Bundesfoeschluss betreffend

Konzession einer schmalspurigen Eisenbahn Lugano-Fornasette-Luino auf schweizerischem Gebiete.

Die Bundesversammlung der schweizerischen Eidgenossenschaft, nach Einsicht 1) der Gesuche des Hrn. Clément Marami, Ingenieur in Lugano, vom 30. August und 24. September 1873 und 1. Juni 1874, 2) einer Botschaft des Bundesrathes vom 22. Juni 1874, beschließt: Dem Herrn Clément Maraini, Ingenieur in Lugano, wird die Konzession für den Bau und Betrieb einer Eisenbahn von Lugano nach der schweizerisch-italienischen Grenze bei Fornasette unter den in nachfolgenden Artikeln enthaltenen Bedingungen ertheilt.

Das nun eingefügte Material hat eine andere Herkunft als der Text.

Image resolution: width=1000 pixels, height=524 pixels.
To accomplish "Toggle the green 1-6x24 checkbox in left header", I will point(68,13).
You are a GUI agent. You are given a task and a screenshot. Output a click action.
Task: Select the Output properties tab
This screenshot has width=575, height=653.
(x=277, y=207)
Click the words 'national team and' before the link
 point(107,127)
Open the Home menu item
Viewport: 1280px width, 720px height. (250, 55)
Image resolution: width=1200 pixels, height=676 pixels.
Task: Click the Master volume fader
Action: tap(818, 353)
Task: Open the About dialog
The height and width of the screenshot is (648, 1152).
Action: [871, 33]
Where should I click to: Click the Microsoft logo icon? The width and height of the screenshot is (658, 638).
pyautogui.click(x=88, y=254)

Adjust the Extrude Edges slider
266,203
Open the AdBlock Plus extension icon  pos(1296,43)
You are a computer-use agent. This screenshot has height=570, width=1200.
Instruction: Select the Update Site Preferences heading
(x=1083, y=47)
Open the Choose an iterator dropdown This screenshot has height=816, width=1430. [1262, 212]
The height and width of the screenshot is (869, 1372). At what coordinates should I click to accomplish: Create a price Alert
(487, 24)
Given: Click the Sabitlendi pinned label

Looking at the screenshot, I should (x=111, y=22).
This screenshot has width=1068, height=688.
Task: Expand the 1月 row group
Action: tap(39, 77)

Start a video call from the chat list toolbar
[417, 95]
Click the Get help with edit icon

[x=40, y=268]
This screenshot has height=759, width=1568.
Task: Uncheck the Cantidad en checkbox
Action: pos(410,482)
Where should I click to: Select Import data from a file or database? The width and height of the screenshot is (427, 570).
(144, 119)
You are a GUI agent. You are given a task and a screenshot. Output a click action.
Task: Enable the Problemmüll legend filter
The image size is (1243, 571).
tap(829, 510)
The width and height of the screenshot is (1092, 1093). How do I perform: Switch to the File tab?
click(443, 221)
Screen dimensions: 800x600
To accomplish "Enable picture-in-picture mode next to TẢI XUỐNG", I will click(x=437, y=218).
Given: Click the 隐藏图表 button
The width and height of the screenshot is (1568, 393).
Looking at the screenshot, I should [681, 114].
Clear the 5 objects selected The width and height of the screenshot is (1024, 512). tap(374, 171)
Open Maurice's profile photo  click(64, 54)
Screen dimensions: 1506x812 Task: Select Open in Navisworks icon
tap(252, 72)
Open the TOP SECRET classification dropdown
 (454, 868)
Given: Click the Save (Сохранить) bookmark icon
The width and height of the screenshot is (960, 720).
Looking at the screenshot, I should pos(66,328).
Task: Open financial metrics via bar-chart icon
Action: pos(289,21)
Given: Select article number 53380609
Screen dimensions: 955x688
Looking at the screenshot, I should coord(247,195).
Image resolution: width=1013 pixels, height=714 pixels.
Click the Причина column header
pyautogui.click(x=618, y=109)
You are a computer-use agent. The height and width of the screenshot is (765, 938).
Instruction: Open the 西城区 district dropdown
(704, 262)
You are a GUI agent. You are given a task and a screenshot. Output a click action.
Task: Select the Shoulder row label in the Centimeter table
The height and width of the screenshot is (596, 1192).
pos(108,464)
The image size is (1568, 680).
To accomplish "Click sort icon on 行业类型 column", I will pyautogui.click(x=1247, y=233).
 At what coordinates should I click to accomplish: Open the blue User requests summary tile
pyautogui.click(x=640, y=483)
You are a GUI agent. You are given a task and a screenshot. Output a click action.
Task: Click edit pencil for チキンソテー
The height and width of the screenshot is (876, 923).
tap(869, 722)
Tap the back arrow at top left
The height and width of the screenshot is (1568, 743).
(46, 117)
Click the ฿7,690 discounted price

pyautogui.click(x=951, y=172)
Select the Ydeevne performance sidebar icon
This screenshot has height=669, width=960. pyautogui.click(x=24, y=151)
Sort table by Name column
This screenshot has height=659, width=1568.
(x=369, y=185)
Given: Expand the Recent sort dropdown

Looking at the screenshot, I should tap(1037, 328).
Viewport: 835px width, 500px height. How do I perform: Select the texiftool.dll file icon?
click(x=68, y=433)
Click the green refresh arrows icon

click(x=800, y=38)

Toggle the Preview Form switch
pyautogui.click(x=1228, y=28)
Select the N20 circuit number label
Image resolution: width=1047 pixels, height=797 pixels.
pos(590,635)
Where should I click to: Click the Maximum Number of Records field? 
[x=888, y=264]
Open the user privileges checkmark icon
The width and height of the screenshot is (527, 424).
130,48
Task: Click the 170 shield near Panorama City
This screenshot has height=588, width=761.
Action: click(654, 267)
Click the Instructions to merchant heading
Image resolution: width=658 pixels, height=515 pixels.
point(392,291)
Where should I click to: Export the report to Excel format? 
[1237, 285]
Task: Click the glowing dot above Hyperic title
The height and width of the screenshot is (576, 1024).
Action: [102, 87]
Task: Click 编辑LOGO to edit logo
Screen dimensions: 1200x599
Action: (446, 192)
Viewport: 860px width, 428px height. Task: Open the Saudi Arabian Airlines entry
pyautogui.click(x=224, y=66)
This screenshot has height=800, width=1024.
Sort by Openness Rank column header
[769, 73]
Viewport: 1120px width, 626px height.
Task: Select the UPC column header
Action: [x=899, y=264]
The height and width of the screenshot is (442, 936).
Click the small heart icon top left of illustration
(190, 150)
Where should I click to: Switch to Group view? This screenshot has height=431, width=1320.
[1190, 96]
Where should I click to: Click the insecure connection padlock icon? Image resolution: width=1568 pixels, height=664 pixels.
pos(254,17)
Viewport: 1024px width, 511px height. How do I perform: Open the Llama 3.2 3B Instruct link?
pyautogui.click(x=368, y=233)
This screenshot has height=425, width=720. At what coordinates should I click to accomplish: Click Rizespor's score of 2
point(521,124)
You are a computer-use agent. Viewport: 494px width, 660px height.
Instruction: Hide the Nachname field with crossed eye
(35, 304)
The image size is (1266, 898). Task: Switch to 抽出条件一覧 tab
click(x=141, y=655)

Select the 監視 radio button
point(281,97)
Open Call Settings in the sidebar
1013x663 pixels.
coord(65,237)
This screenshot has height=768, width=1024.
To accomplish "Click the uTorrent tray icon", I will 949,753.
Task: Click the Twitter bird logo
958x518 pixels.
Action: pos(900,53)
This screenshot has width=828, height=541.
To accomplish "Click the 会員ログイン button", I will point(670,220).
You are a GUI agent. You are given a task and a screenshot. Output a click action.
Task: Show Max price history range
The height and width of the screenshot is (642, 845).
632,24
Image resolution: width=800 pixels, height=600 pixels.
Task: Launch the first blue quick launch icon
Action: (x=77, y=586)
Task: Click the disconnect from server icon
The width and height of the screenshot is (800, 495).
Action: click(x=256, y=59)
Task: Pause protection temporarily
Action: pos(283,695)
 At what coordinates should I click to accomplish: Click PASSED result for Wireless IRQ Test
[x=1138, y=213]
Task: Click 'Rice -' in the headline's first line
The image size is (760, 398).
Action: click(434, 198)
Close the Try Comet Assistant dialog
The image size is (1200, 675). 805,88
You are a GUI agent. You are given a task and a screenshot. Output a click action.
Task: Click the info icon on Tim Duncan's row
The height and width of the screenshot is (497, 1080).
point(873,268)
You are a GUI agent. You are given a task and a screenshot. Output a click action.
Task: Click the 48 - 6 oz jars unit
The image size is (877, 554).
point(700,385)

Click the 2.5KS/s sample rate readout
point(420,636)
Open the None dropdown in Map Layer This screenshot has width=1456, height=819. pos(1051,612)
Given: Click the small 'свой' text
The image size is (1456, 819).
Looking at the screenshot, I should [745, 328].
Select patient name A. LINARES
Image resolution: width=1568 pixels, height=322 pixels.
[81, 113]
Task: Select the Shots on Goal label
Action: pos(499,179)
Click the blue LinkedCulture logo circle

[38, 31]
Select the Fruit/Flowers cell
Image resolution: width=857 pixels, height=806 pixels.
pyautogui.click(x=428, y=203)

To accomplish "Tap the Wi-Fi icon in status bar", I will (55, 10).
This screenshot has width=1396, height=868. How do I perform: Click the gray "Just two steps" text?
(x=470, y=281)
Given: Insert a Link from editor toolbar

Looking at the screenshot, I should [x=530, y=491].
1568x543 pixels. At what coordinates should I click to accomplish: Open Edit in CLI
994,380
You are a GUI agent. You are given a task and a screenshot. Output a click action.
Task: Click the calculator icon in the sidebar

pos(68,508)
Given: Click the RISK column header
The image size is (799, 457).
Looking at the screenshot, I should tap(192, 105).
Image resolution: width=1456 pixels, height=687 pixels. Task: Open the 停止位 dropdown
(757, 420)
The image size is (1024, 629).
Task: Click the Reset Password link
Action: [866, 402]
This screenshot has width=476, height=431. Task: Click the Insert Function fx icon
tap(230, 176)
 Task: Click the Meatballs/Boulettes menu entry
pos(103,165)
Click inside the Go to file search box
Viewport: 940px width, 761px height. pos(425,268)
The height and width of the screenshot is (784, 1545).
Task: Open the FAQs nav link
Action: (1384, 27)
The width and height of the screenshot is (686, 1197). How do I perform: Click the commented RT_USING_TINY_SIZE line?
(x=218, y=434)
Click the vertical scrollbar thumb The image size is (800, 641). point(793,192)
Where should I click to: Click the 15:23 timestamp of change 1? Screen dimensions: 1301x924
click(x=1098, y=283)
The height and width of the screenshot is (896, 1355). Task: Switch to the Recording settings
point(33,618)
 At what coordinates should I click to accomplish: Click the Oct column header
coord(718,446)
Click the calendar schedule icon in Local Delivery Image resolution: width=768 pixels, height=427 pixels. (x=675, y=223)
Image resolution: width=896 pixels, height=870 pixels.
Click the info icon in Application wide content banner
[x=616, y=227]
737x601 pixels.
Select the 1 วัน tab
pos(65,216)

Art. 1. Es sollen die jeweiligen Bundesgeseze, sowie alle übrigen Vorschriften der Bundesbehörden über den Bau und Betrieb der schweizerischen Eisenbahnen jederzeit genaue Beachtung finden.

Art. 2. Die Konzession wird auf die Dauer von achtzig Jahren, vom 1. Juli 1874 an gerechnet, ertheilt.

Art. 3. Der Siz der Gesellschaft ist in Lugano.

Art. 4. Die Mehrheit der Direktion und des Verwaltungsrathes oder weitern Ausschusses soll aus Schweizerbürgern, welche ihren Wohnsiz in der Schweiz haben, bestehen.

Art. 5. Binnen einer Frist von 18 Monaten, vom Datum des Konzessionsaktes an gerechnet, sind dem Bundesrathe die vorschriftmäßigen technischen und finanziellen Vorlagen nebst den Statuten der Gesellschaft einzureichen.

Vor dem 1. Juni 1876 ist der Anfang mit den Erdarbeiten für die Erstellung der Bahn zu machen.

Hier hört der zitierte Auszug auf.